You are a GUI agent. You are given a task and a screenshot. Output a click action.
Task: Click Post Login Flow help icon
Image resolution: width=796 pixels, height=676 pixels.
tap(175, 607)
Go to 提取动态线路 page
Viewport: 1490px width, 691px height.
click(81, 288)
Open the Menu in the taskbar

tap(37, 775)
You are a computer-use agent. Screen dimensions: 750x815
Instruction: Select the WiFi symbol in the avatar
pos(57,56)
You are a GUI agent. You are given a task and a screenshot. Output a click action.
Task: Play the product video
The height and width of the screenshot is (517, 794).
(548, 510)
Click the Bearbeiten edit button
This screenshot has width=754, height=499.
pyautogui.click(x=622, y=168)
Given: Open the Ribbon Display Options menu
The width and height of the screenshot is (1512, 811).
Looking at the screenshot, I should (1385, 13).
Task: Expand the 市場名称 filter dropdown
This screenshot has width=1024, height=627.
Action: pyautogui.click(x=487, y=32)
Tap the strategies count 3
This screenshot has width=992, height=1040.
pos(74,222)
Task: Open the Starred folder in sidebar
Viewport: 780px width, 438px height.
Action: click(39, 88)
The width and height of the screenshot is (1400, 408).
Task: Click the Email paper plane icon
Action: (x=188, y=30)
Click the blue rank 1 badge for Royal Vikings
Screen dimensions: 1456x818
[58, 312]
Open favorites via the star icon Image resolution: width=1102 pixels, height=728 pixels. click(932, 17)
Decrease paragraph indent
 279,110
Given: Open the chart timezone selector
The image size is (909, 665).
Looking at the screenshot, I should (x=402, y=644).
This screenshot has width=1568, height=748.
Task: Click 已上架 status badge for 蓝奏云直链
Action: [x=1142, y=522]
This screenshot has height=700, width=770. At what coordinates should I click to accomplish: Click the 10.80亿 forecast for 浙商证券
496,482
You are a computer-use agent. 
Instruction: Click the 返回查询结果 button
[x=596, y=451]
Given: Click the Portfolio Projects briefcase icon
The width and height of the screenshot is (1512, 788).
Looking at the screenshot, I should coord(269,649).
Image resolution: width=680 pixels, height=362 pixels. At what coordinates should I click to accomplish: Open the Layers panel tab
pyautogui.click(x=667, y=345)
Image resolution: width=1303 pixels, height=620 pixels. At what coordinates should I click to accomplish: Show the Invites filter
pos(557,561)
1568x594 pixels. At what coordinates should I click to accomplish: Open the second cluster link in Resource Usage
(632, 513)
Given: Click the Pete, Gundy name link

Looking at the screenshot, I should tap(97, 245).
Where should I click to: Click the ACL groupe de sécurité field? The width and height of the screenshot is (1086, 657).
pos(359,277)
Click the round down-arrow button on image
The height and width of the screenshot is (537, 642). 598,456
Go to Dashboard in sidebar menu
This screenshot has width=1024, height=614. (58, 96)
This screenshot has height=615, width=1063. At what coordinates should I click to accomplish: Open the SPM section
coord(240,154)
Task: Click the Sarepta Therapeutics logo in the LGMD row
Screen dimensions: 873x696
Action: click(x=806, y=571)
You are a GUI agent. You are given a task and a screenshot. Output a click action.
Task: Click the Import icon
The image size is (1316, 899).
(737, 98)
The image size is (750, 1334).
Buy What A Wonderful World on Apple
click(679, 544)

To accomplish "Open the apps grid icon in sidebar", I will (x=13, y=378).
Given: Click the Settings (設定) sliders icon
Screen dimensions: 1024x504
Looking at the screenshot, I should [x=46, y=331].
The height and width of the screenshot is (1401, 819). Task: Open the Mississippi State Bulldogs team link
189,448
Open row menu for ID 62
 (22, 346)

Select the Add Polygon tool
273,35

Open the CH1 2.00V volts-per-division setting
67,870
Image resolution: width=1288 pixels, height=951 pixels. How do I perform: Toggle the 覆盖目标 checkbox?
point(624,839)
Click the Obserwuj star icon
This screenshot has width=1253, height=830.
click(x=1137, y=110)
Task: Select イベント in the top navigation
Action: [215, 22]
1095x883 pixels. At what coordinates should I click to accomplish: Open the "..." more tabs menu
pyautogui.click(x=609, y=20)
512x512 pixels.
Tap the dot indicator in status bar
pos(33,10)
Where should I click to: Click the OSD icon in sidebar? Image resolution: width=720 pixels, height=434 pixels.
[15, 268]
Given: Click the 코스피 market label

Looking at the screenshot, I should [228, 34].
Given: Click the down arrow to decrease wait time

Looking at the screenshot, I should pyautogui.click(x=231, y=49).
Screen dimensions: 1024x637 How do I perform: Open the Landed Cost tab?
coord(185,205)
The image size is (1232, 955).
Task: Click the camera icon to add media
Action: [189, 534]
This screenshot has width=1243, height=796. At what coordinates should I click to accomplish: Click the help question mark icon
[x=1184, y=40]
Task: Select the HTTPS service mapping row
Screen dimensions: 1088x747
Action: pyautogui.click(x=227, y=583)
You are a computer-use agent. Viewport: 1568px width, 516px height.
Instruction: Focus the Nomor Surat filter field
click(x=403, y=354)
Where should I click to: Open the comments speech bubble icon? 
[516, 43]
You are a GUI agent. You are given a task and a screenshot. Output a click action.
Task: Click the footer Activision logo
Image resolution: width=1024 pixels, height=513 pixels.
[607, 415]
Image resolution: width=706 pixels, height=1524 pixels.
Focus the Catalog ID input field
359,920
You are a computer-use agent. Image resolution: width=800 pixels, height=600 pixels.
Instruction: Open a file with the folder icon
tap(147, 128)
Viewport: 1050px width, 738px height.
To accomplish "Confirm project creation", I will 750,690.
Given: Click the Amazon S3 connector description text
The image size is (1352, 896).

:::

**WHAT THE EXERCISE ASKS**.
The expected output is exactly the lines of the listing above between the line holding "Open favorites via" and the line holding "Given: Open the chart timezone selector", inclusive.

**RESULT OF THIS TASK**.
Open favorites via the star icon Image resolution: width=1102 pixels, height=728 pixels. click(932, 17)
Decrease paragraph indent
 279,110
Given: Open the chart timezone selector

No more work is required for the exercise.